In post-culture we are not waiting for the apocalypse as it already happened a long time ago. There was no nuclear holocaust or any other festive moments: we live in cycles of rivalling doomsdays. In our present situation, there is no need for any decorative desert chases to foster a post-apocalyptic attitude towards life, since we are already mutants, missing only the visible bodily signs of mutation, in our Post-Europe reality. All that’s left for us is to collect, gather and handcraft. We produce post-food from the flora and fauna of the shelter, since the trance caused by this culinary remix helps us accept that (self)-estrangement is not a cultural handicap, but a new paradigm.
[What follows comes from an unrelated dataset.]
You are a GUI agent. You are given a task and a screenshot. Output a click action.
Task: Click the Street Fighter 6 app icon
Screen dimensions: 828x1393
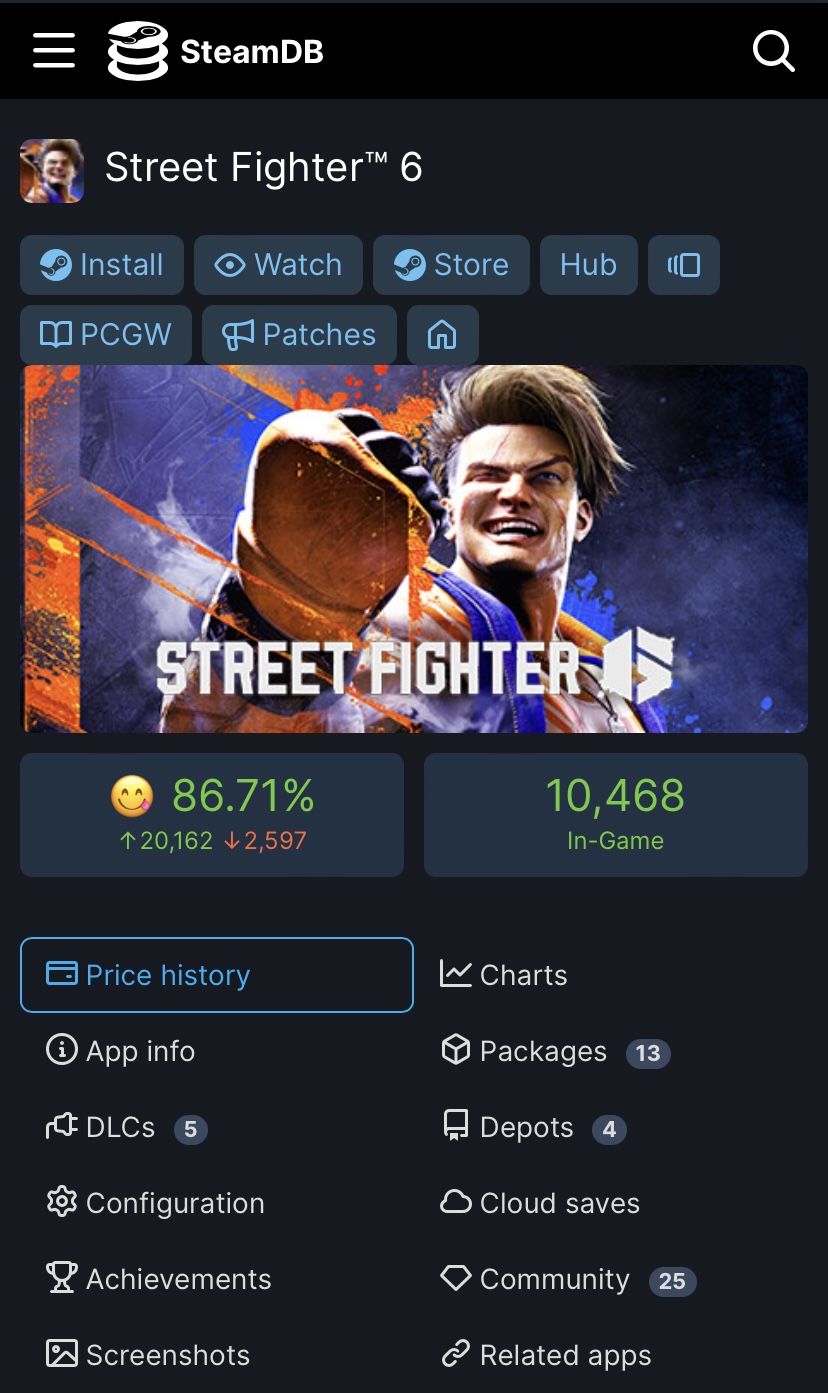pyautogui.click(x=52, y=171)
Collecting the wrecks of the Great Order that lie unclaimed in the streets is a life-threatening mission since we, as mutants, also hunt for each other. But we need to find these toys before the radioactive fog falls on the city, because the youth must know our rituals. The museums have all burned down and the baroque mammoths are tottering in flames on the boulevards. The vernissage has been swept away by the plague. Our only hope is bunker fever and mutagenic techno as chamber music. For that, we must submerge ourselves under the city. The birds of the celestial geometry are dead; we no longer yearn for their spheres since our grief collapses, inwards.The Gothic cathedral may be the zenith of art, but in the heart of the bunker, an inverted cathedral opens like a nuclear flower. By following its vibrations, we dance without limbs, following only the bass of our guts, for our name is legion. The music is the architect of the mind, but the inverted cathedral is the defeat of matter: a Golem that collapses by its own gravity, a victim of an obscure technology. We are settled in the loops of this collapse, attuned to the infinite rustle that undermines all hierarchies, because the rat kings and Isaac Asimov’s final nightmare lie side by side within the concrete sarcophagus.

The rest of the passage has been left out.